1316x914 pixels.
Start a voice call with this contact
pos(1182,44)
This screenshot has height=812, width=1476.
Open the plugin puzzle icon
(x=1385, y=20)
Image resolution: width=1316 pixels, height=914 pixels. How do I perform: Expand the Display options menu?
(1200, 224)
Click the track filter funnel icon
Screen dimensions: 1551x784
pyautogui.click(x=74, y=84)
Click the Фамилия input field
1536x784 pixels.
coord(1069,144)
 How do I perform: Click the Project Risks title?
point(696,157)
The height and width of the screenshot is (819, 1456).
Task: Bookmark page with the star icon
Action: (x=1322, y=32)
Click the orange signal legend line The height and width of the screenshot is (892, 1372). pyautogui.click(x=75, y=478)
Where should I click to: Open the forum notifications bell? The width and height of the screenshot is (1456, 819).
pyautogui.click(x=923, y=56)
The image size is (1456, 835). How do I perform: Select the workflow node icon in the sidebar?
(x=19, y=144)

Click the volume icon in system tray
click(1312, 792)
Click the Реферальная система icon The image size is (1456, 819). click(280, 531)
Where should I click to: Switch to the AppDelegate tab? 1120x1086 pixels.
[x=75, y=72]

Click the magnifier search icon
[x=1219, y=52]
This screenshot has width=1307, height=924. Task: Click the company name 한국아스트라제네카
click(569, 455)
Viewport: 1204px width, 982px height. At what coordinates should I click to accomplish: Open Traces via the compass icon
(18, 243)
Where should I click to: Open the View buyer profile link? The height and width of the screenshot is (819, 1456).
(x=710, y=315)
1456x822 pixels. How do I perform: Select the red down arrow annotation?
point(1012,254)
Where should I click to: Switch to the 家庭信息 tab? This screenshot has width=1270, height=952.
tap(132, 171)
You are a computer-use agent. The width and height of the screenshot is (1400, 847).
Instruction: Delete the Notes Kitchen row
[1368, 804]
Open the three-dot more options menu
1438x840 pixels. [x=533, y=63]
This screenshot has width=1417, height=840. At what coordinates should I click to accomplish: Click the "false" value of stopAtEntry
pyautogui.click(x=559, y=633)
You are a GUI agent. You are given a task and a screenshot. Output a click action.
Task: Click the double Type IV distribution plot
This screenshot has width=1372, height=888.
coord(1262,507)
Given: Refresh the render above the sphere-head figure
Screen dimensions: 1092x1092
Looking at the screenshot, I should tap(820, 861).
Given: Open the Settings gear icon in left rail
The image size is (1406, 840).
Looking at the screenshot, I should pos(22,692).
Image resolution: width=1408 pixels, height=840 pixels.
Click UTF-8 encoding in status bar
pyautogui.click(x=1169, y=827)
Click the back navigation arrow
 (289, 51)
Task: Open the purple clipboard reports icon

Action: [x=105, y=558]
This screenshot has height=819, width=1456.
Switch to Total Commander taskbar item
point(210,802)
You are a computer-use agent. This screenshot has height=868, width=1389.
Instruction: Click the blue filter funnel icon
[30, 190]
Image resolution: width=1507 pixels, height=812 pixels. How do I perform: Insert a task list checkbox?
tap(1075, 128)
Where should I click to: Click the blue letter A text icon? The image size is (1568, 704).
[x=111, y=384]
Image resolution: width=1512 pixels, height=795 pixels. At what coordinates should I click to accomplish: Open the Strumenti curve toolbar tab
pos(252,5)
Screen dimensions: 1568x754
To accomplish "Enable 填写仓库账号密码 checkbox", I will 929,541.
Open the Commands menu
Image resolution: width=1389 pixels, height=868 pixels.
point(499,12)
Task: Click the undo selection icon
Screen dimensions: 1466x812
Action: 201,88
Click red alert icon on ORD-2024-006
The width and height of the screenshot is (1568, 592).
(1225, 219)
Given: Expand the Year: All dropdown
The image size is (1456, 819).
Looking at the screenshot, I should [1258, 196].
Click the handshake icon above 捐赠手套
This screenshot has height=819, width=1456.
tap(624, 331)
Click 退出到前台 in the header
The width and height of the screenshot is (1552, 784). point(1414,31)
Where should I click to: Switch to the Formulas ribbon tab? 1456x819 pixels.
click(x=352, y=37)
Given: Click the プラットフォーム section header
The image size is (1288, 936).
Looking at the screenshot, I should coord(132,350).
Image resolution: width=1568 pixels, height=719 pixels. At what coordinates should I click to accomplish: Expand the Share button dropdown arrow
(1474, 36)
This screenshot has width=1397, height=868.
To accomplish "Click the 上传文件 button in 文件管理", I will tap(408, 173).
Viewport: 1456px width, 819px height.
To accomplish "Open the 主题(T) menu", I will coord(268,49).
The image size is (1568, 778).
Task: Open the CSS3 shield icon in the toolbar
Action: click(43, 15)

-*-*-

■ Exercise requirements ■
Every line that contains the string "above" should be copied from the entries.

■ Reply ■
Given: Refresh the render above the sphere-head figure
Click the handshake icon above 捐赠手套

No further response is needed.